Austin city council just passed a resolution directing staff to look at single-stair reform as a part of their 2024 building code update!

This is a MASSIVE step toward enabling more missing-middle and affordable housing to be built in Austin!


Single stair apartments are illegal in most.US cities, with most places requiring dual stairs. Think of your average large apartment complex or hotel, how it's usually one single corridor with rooms on both sides and a stairway at both ends.

A single stair though basically reduces the amount of circulation space required in a multi-unit building, allowing for more living space as well as better floor plans, better light, better architecture in general. Think of many of those European style apartments you've seen, most are probably single-stair that is illegal to build here.

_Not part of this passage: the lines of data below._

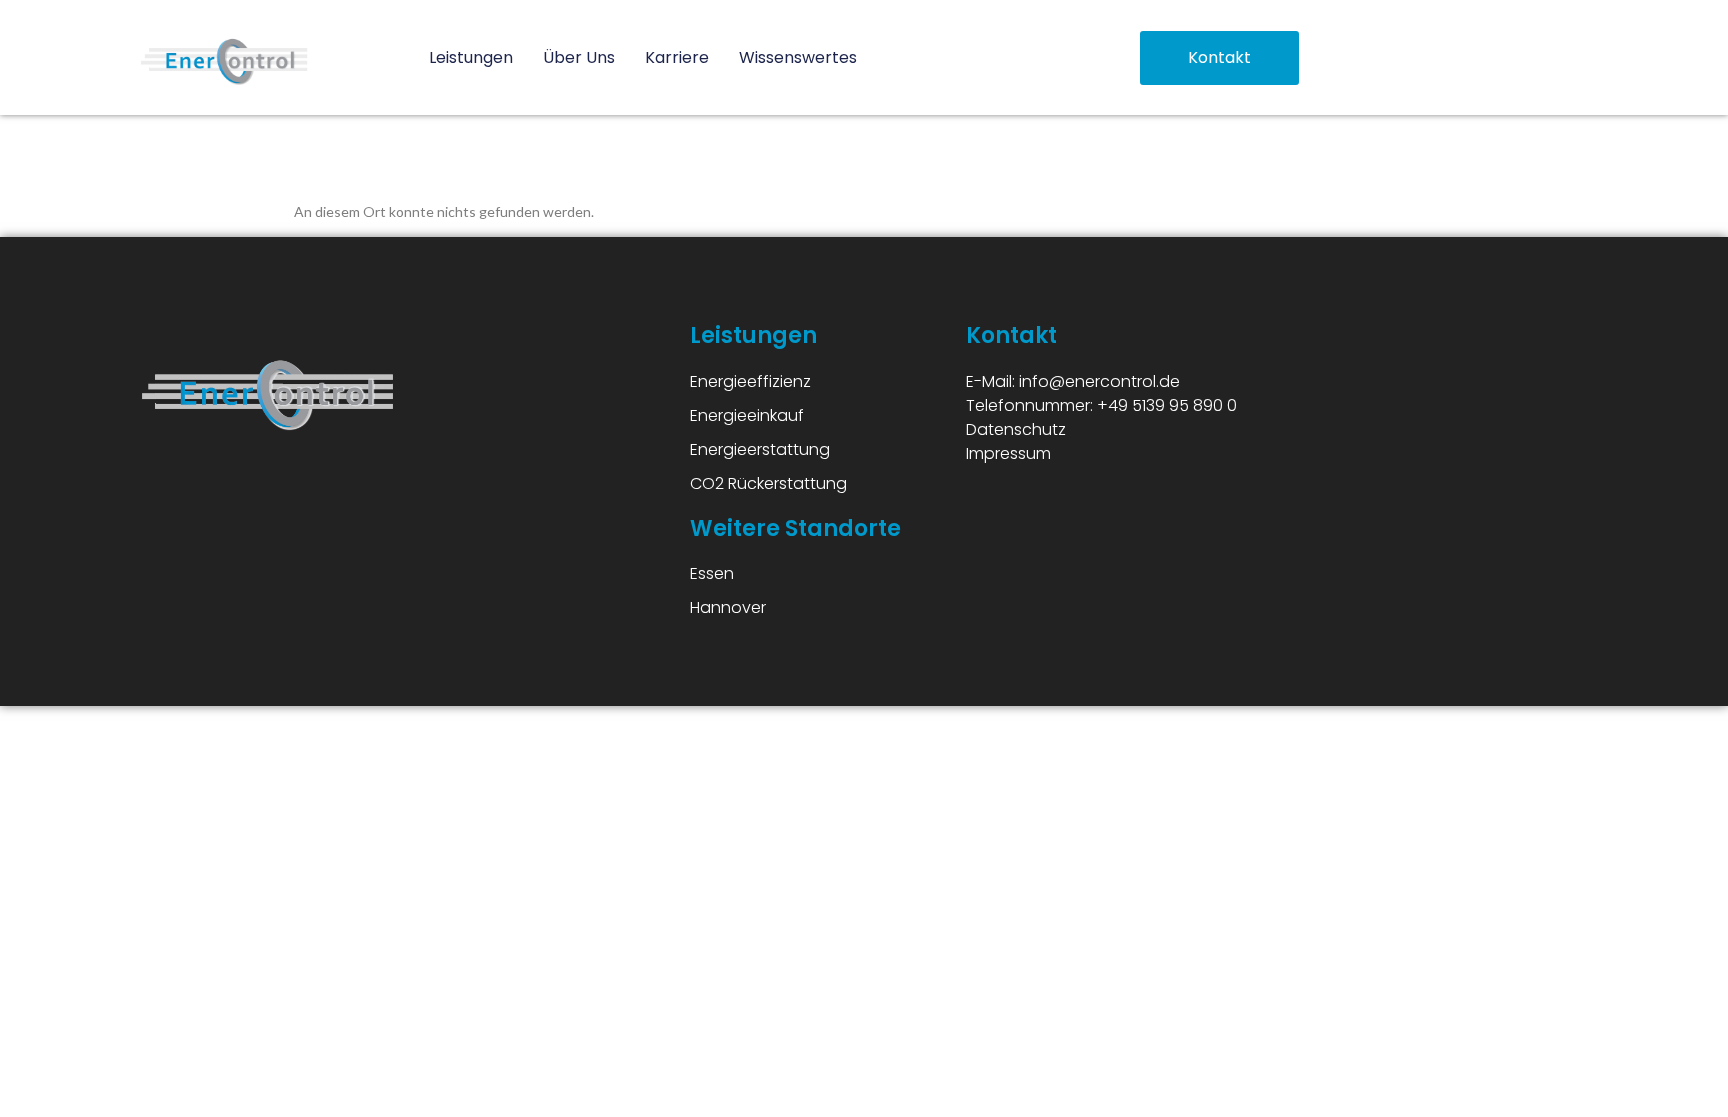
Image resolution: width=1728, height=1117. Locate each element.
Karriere (677, 57)
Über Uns (579, 57)
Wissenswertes (798, 57)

Many peoples first thought is "that seems unsafe", but nothing really points to that being true.

https://ggwash.org/view/93257/how-single-stair-apartments-can-improve-fire-safety?
Safety advances should be evaluated together

One of the most underappreciated success stories of the past 100 years has been the miraculous decline in the fire death rate: by 90% over the past century and by 60% since just 1980. Some factors include less smoking and widespread smoke detectors.

Multifamily buildings are now particularly safe from fire deaths, largely due to building code requirements for sprinklers. The National Fire Protection Association notes that in 1980, house and multifamily fires had comparable chances of causing deaths; by 2022, the death rate for multifamily fires had fallen 17% while those for house fires had actually risen. Yet because sprinklers are usually only installed in new apartments, their adoption has been slow; only 7% of home fires happen in sprinklered residences. Increasing the number of sprinklered residences is key to further advancing fire safety.

Second staircases are a holdover from early fire codes, which focused on evacuating occupants; since then, material and building science advances have improved our ability to isolate and suppress fires, and firefighting equipment has improved. Because of those advances, the commercial codes continued insistence on extra staircases amounts to a belt and suspenders approach to fire safety. Just as suspenders were replaced by belts in the early 20th century, perhaps its time for fire codes to evolve beyond the second stair.